Public-sector organizations would be required to consider the views of people and entities outside the organization who may have an interest in its activities and to have their business plan approved by their governing body.

Private-sector delivery alternatives should be examined to improve service and reduce costs. The results of these reviews should be reported in the organization's annual report.

Each organization would be required to prepare and make public an annual report that contained:

  • a business plan for the previous fiscal year and the current fiscal year;

  • a description of the extent to which the organization achieved its goals and objectives for the previous fiscal year, as set out in the business plan for that fiscal year;

  • if any of the goals and objectives were not achieved, a description of the reasons and of the steps the organization plans to take to achieve them;

  • a statement that the organization's books and records are complete and accurate;

  • a statement indicating whether the organization's systems and practices can reasonably be relied upon to have ensured the organization protected its assets, spent money only as authorized and managed its resources efficiently and economically; and

  • audited financial statements of the organization prepared in accordance with generally accepted accounting principles or as would be prescribed in regulation.

A proposed Accountability Act by itself cannot improve accountability and effectiveness–it can set the framework in which organizations work towards improved accountability and effectiveness. Actions taken by all parties will ultimately lead towards these goals. The proposed Accountability Act's ultimate success will depend on the willingness of all parties to work towards improved accountability and effectiveness and to report publicly on results.

Property Assessment Corporation and Accountability

The Ontario Property Assessment Corporation (OPAC) is not a transfer partner, but because of its legislative relationship with the government, it too should be held accountable to the public and the agencies that it serves. It is essential that OPAC, like other public service providers, strives to deliver efficient and effective programs and high-quality services and is responsive to the needs of its customers.

OPAC was created to deliver property assessment services. Operational responsibility for assessment service delivery was transferred to the municipal sector on December 31, 1998.

As announced on December 12, 2000, the government recently conducted a review of the structure and operations of OPAC to confirm that the needs of Ontario property owners and municipalities are being met. Analysis of this review identified the need to enhance OPAC's accountability and customer service capacity.

To meet these objectives, the government intends to introduce legislation to improve OPAC's accountability to its stakeholders through a series of initiatives, including the following:

  • Quality Service Commissioner
    To ensure that OPAC is providing consistently high standards of service, the government intends to introduce amendments to the Ontario Property Assessment Corporation Act, 1997, which would require the appointment of a Quality Service Commissioner.

    The Commissioner, who would oversee quality service and customer relations, would be required to implement quality service benchmarks similar to those instituted by the provincial government.

  • Board of Directors
    OPAC is governed by a 14-member Board of Directors, which is composed of 12 municipal representatives and two provincial appointees.

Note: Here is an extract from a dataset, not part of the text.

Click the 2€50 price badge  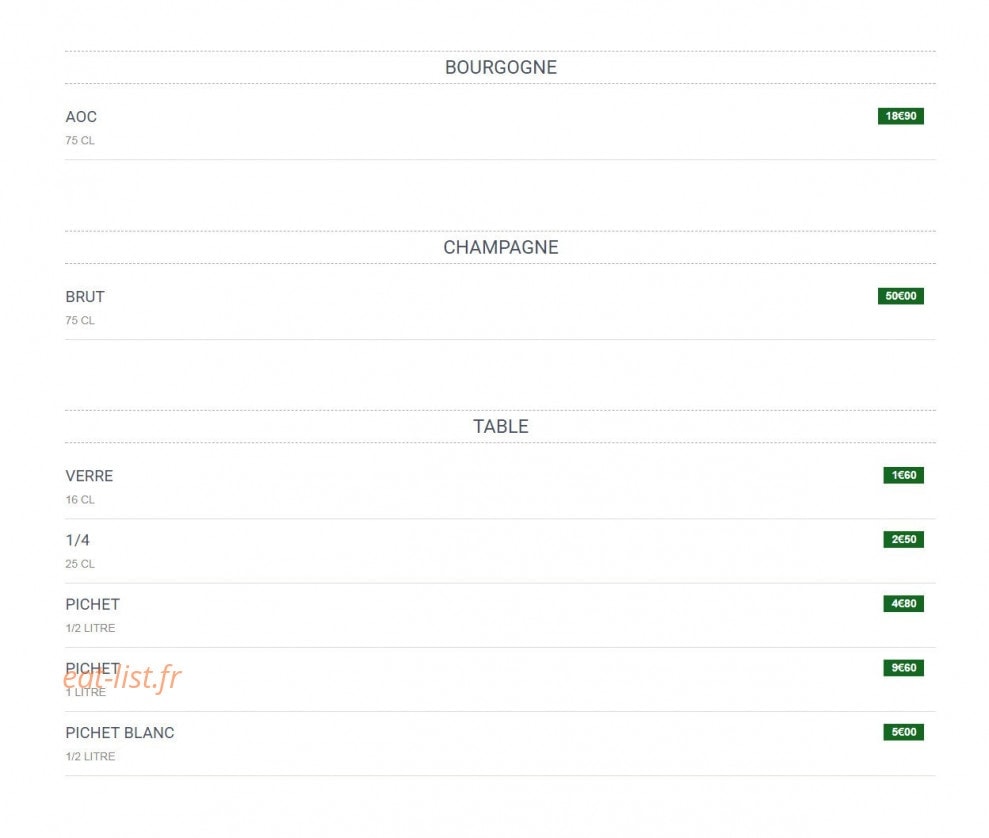(x=903, y=540)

    To ensure that the interests of property taxpayers are represented at OPAC, the government intends to introduce amendments to the Ontario Property Assessment Corporation Act, 1997, that would change the composition of the Board of Directors. The proposed new board would comprise eight municipal representatives, five taxpayer representatives, and two provincial appointees.

    The proposed new board structure would balance the interests of all of OPAC's customers.

  • Renaming OPAC
    The government proposes to change the name of OPAC to the Municipal Property Assessment Corporation.

Over the coming months, the government will continue to consult on the portion of the review that relates to Ontario Regulation 282/98, which determines how properties are classified for property-tax purposes.